§ **Data supplied**
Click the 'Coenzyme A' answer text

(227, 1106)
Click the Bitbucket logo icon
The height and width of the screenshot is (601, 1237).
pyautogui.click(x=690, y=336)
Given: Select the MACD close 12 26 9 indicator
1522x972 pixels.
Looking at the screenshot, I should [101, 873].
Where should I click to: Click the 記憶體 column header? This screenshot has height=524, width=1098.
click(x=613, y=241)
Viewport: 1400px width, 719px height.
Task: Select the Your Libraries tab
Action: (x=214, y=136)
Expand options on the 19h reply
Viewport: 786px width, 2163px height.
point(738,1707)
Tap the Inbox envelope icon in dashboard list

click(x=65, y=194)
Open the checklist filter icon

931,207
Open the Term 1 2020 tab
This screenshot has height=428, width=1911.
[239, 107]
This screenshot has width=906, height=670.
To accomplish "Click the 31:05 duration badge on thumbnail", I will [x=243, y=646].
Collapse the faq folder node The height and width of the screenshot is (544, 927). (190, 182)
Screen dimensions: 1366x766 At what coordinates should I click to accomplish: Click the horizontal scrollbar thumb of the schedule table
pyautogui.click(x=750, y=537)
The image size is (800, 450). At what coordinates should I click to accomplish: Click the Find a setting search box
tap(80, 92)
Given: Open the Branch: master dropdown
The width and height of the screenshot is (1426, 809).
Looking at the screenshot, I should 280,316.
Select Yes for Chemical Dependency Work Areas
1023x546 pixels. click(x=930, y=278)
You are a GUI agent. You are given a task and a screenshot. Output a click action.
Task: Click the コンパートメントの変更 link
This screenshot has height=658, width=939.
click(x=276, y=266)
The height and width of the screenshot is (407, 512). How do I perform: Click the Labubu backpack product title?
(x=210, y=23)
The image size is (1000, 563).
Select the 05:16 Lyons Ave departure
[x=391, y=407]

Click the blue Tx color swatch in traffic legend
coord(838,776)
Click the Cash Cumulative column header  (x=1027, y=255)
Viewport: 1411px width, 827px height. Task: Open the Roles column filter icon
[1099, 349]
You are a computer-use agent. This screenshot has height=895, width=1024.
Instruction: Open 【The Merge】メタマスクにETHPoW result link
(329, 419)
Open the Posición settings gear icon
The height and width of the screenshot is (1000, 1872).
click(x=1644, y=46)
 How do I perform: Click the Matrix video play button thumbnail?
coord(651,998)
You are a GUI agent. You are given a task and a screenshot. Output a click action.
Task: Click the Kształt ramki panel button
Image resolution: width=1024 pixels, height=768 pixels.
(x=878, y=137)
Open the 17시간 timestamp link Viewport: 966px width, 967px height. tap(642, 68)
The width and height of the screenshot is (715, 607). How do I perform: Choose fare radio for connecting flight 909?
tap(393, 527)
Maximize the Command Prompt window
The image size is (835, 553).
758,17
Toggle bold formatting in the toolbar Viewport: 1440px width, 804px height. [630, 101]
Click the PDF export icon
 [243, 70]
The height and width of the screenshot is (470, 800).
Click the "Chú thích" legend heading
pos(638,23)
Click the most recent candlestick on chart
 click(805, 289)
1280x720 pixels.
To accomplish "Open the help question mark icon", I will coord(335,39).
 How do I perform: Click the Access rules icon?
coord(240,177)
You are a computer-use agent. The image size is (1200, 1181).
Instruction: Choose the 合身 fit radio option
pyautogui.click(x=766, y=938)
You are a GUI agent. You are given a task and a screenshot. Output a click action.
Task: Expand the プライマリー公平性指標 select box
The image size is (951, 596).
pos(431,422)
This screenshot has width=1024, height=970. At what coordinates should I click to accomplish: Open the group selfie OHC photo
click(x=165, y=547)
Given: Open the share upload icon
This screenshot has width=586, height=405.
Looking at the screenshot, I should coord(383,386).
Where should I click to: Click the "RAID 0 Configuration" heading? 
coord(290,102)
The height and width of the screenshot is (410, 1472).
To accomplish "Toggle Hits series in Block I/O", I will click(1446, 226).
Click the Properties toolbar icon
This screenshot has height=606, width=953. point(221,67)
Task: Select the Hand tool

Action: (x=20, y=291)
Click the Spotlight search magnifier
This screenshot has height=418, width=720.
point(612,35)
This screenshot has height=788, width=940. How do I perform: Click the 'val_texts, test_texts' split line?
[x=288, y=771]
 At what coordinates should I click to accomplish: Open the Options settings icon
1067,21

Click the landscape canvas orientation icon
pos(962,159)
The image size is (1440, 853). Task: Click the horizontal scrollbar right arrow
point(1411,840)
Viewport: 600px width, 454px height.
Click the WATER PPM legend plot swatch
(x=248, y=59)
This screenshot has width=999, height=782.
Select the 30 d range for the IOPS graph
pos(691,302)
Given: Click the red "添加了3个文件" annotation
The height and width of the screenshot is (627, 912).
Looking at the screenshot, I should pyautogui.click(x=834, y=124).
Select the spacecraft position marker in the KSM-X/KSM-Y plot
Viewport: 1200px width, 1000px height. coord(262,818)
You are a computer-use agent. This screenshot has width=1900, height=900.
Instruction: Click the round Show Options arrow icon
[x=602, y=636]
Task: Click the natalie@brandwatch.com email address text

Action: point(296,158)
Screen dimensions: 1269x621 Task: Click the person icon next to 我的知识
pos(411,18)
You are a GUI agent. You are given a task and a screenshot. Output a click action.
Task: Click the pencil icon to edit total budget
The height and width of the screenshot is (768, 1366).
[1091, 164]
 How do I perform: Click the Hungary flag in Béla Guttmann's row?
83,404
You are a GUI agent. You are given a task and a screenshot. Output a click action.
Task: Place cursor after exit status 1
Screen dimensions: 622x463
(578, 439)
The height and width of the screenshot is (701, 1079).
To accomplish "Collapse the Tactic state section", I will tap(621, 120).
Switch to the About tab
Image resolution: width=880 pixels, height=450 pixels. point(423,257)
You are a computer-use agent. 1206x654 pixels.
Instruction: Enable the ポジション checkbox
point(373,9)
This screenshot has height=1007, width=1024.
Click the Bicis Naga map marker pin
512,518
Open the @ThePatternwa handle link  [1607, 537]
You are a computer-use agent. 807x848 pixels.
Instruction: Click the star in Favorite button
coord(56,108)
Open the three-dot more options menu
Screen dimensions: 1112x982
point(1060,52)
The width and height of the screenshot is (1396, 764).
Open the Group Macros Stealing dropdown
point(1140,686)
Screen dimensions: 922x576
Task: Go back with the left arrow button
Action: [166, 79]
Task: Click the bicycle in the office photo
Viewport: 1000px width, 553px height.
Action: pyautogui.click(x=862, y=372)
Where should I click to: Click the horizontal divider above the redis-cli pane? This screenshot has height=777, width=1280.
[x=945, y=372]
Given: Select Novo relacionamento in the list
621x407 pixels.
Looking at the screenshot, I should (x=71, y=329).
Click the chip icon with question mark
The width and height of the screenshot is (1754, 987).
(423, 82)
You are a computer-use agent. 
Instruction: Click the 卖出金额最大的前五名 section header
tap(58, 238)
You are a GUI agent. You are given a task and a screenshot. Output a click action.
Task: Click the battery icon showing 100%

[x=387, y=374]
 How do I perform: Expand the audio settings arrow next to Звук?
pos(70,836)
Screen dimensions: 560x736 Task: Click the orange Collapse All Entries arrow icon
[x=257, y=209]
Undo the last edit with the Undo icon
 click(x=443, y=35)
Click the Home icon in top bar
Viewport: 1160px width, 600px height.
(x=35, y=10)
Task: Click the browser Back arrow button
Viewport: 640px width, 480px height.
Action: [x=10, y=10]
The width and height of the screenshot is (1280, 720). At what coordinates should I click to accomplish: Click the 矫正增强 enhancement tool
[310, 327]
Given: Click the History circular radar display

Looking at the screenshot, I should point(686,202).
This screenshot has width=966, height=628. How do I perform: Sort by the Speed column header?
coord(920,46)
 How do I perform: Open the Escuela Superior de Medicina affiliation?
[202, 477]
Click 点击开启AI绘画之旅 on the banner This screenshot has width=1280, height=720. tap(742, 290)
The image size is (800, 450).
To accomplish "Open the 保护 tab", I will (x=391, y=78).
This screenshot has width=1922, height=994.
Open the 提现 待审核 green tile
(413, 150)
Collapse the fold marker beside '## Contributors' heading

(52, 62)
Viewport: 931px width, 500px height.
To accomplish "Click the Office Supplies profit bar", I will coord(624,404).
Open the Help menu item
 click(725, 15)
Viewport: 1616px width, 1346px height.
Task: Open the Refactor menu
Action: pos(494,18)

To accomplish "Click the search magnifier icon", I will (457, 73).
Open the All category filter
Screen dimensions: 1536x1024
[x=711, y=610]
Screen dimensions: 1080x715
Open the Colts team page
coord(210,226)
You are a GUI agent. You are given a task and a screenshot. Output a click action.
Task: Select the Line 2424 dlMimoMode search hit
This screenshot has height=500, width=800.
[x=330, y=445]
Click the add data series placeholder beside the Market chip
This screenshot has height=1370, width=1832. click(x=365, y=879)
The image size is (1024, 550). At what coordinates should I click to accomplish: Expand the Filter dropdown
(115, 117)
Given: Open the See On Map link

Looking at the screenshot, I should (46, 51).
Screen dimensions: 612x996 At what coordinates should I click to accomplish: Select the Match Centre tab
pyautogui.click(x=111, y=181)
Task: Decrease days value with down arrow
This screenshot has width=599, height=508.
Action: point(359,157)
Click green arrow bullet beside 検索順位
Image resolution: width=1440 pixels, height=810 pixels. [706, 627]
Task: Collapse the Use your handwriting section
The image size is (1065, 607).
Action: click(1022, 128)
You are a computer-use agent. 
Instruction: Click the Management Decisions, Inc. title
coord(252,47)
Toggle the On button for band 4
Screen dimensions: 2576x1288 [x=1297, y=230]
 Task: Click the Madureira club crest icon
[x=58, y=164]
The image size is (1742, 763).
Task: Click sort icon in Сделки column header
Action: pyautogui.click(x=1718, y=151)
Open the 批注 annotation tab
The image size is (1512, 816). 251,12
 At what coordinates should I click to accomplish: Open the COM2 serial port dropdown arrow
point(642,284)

§ **Directions**
What are the lines, exactly as written above, from the line with "The height and width of the screenshot is (701, 1079)." to the line with "You are a computer-use agent. 1206x654", both included? Output only those.

§ **Task solution**
The height and width of the screenshot is (701, 1079).
To accomplish "Collapse the Tactic state section", I will tap(621, 120).
Switch to the About tab
Image resolution: width=880 pixels, height=450 pixels. point(423,257)
You are a computer-use agent. 1206x654 pixels.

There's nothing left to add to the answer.